Urologist Dr. John Gore at the University of Washington School of Medicine is changing the way clinical trials are viewed in the eyes of patients and researchers, one bladder cancer patient at a time. His work with the Comparison of Intravesical Treatment and Surgery (CISTO) is a first-of-its-kind patient first approach to recurrent bladder cancer treatment options and its revolutionizing the face of the healthcare industry.

CISTO first began with the Bladder Cancer Advocacy Network’s (BCAN) Patient Survey Network which was built with a group of patients who agreed to answer research and survey questions throughout treatment. Questions revolved around patient centered outcomes with a policy group working in the background to continuously update evaluations based on patient feedback. Patients were also welcome to submit questions of their own, some of which rose to the top of prioritized research questions.

Not surprisingly, the most commonly ranked question related to options if or when the intravesical immunotherapy Bacillus Calmette-Guerin or BCG stopped working.

This is a question many clinicians also have as the vast majority of bladder cancer clinical trials were focused on comparing treatment to observational methods, leaving randomly selected participants without treatment and ultimately causing the trials to fail.
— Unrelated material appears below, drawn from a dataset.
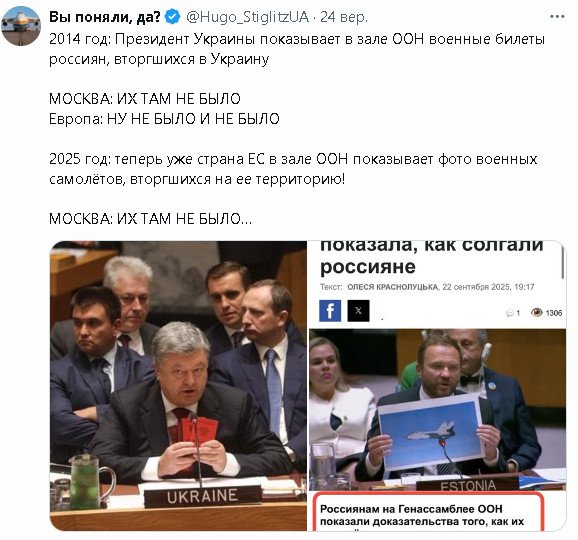Open the @Hugo_StiglitzUA handle link

(247, 17)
This failure in understanding what the right treatment methods are is what makes CISTO emblematic of the changing face of research and clinical care in patient design.

Based on the understanding that patients struggle to submit to the randomization for such an important and drastic difference in treatment choices, CISTO has become a tremendous illustration of the power patients have in creating better research.

With CISTO, patients are not asked to enter into a randomized clinical trial where they essentially let the fates decide if or how they are treated, which in turn alleviates the recruitment failures many trials before it have been subject to.

Based on its design, CISTO aims to conclude the trial with a better understanding of which patients are best for more aggressive treatment with bladder removal, giving healthcare providers a greater sense of patient outcomes with salvage treatments into the bladder and what factors play in to giving the right treatment at the right time.

Beyond care, CISTO also measures patient quality of life, financial outcomes and even the wellbeing of caregivers’ and what outcomes personally looked like for them.

In the future, patients can expect to have an educated look at the options that are best for their unique needs.